EXERCISE DATA
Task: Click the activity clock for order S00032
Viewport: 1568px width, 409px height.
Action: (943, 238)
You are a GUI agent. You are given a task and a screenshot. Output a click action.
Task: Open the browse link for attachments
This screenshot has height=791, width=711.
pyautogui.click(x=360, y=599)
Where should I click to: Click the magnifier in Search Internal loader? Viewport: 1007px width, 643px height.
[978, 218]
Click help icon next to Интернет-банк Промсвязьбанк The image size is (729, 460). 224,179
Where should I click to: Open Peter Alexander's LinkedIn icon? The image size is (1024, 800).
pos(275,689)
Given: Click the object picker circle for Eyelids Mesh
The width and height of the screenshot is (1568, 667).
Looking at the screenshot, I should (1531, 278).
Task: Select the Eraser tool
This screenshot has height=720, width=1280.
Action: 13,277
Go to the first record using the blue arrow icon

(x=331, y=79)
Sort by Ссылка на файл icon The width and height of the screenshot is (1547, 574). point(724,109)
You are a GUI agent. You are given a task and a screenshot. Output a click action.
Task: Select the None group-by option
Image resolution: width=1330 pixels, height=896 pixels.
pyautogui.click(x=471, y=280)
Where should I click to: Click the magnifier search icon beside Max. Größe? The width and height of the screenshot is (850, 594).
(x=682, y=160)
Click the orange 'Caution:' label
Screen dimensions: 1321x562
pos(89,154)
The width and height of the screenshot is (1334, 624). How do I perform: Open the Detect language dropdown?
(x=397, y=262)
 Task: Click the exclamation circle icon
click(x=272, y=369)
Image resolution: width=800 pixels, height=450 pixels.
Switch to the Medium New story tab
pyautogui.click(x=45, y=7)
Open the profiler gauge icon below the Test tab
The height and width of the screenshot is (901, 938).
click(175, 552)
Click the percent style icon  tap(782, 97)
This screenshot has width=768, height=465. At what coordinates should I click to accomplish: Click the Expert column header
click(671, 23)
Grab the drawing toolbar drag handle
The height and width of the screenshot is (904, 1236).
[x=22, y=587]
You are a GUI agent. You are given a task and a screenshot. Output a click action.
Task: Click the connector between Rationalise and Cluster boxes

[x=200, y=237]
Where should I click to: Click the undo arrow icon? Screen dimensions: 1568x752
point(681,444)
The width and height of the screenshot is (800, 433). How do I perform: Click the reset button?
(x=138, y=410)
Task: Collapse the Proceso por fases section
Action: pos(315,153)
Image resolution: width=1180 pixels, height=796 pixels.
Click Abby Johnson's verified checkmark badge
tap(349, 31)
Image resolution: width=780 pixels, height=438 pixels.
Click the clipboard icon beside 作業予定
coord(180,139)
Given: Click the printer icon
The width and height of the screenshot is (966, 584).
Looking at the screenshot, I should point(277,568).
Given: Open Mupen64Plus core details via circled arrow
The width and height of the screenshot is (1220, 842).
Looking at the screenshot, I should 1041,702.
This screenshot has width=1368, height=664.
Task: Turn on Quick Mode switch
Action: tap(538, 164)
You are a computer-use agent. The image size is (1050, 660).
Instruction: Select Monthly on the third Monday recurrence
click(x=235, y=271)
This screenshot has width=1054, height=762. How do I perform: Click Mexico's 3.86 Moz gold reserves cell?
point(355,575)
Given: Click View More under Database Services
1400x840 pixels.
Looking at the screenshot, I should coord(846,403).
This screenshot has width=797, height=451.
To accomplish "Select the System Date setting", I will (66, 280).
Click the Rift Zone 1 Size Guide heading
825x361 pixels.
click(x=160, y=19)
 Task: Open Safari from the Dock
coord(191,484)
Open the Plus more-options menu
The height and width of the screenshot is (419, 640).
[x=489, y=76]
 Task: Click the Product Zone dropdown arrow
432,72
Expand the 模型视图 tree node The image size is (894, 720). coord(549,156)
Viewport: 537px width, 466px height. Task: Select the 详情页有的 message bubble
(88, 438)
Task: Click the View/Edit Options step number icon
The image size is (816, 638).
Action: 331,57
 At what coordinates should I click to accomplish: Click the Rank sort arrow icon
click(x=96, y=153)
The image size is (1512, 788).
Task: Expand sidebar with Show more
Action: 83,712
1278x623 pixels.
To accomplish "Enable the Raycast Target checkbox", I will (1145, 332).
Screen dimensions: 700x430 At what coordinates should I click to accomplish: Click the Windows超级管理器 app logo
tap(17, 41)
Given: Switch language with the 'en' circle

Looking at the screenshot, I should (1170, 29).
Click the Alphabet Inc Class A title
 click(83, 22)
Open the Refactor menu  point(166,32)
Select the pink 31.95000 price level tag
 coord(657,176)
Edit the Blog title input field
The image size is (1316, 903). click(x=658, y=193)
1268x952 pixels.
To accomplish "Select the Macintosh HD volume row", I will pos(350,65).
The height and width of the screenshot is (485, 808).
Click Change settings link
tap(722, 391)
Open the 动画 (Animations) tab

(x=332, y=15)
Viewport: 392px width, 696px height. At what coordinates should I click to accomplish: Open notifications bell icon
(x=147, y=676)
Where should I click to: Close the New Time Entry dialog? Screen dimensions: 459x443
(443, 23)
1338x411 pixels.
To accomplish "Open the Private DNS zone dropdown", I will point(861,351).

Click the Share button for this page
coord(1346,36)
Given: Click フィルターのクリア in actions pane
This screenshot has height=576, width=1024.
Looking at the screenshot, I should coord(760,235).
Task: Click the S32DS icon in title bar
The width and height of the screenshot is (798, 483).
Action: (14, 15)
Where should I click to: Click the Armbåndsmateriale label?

TASK GOAL
Only the lines above starting at the line that holds "The width and height of the screenshot is (1568, 667)." and ending at the line that holds "Sort by Ссылка" are to be repeated, exactly and in full.

TASK RESULT
The width and height of the screenshot is (1568, 667).
Looking at the screenshot, I should (1531, 278).
Task: Select the Eraser tool
This screenshot has height=720, width=1280.
Action: 13,277
Go to the first record using the blue arrow icon

(x=331, y=79)
Sort by Ссылка на файл icon The width and height of the screenshot is (1547, 574). point(724,109)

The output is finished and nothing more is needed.